En 2019, Marc Ravalomanana, ancien chef d’État, a été érigé en chef de l’opposition par un courant d’opposants. Depuis, il a été alors soulevé que le chef de l’opposition officielle qui siégera au sein du bureau permanent de l’Assemblée nationale, devait être un député. Une idée reprise par le député Brunelle Razafi­tsiandraofa, dans une proposition de loi modifiant le texte portant statut de l’opposition. Adopté par ses pairs à l’Assemblée nationale, la proposition de loi attend toujours son inscription à l’ordre du jour de la Chambre haute.

Le débat sur la qualité de parlementaire ou non, pourrait aussi, concerner celui ou celle qui siégera en tant que troisième vice-président du Sénat. Le député Razafitsiandraofa soutient que son deux avis de la Haute cour constitutionnelle (HCC), ont déclenché son initiative de loi. Dans un avis qui date de 2017, la HCC que la loi portant statut de l’opposition « connaît des lacunes et des insuffisances qui ne permettent pas de procéder, présentement, à la désignation du chef de l’opposition officielle à l’Assemblée nationale ».
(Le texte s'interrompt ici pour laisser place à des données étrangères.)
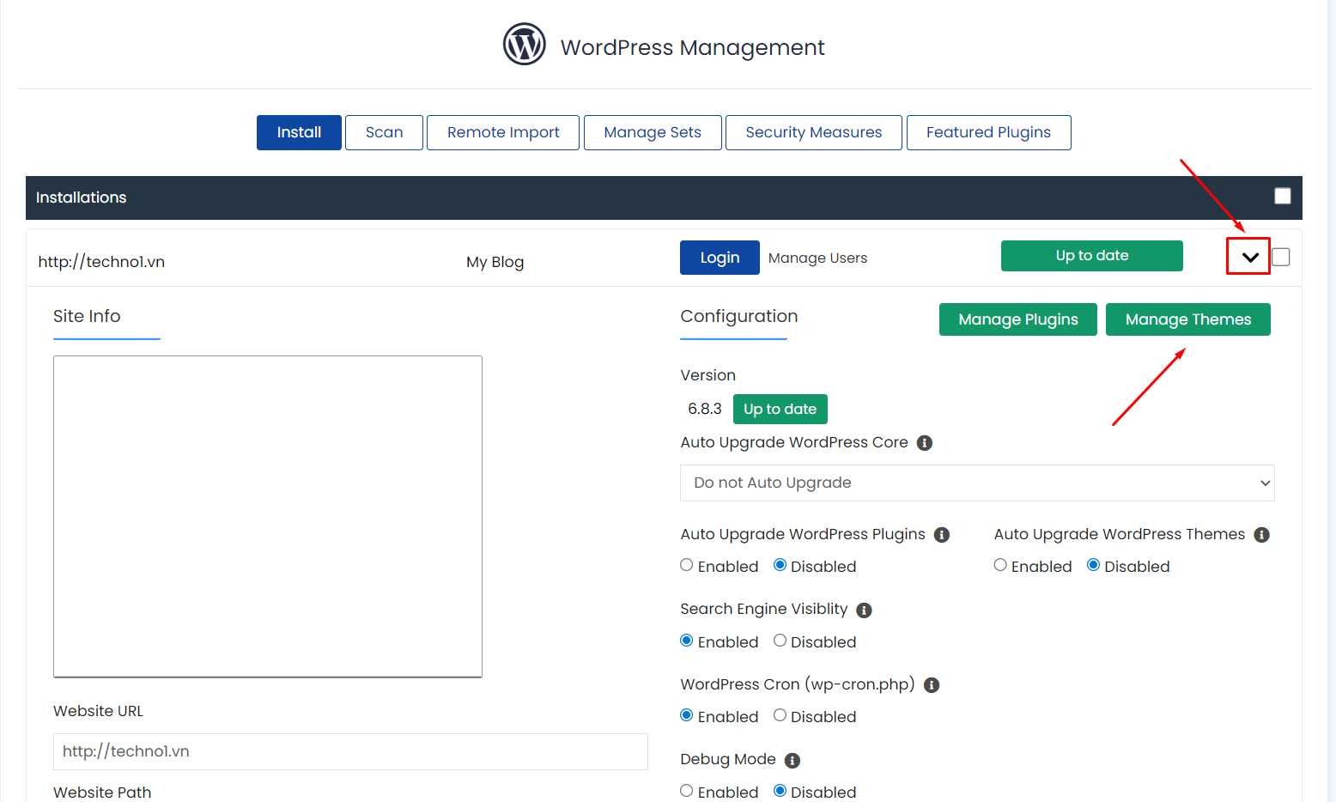Viewport: 1336px width, 802px height.
Task: Open Manage Themes
Action: tap(1187, 319)
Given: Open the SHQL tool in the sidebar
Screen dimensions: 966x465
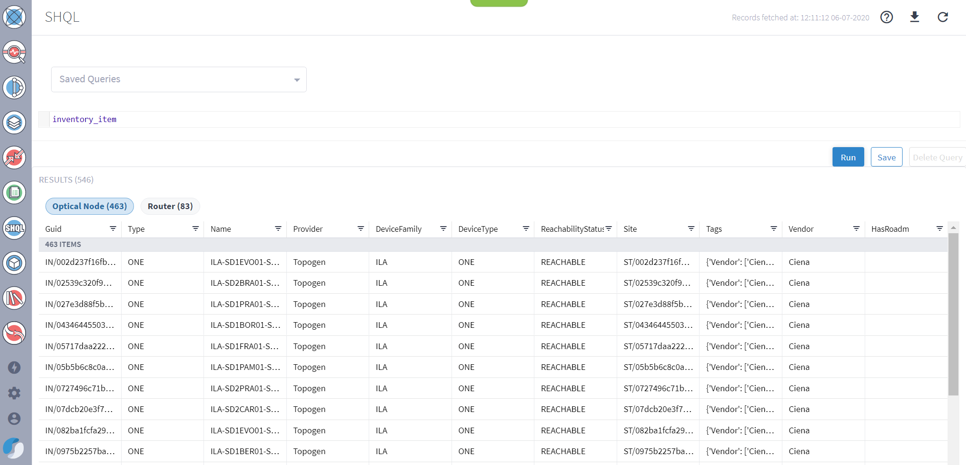Looking at the screenshot, I should [x=14, y=228].
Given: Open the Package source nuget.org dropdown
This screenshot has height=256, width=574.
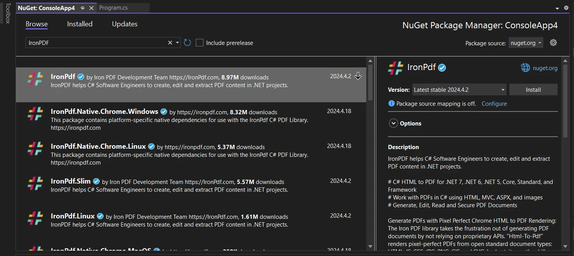Looking at the screenshot, I should pyautogui.click(x=526, y=43).
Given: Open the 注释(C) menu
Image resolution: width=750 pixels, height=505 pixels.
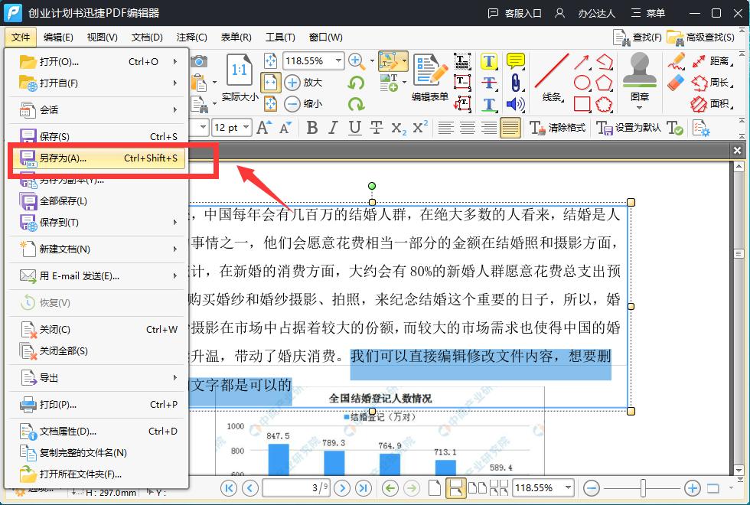Looking at the screenshot, I should click(x=190, y=37).
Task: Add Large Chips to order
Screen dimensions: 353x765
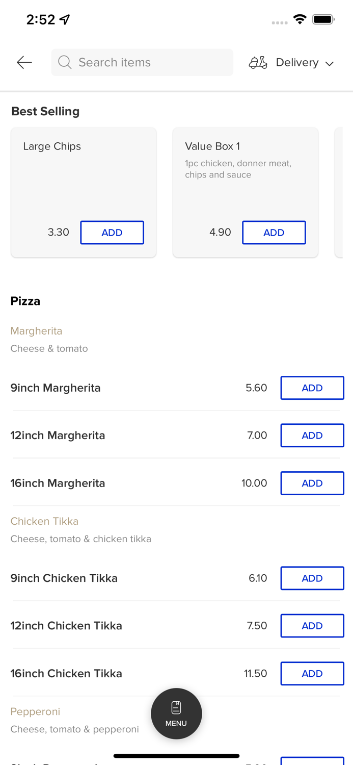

Dans un autre avis publié en 2014, la Cour d’Ambo­hidahy distingue « l’opposition parlementaire et extra­- parlementaire ». En 2017, elle précise que « le statut de l’opposition (…) concerne principalement l’opposition parle­mentaire constituée par l’ensemble des partis politiques qui ne forment pas la majorité parlementaire ».

En l’état actuel des choses, le débat reste entier. Tout comme à l’Assemblée nationale, le siège de vice-président dévolu à l’opposition risque d’être vacant durant un bon bout de temps.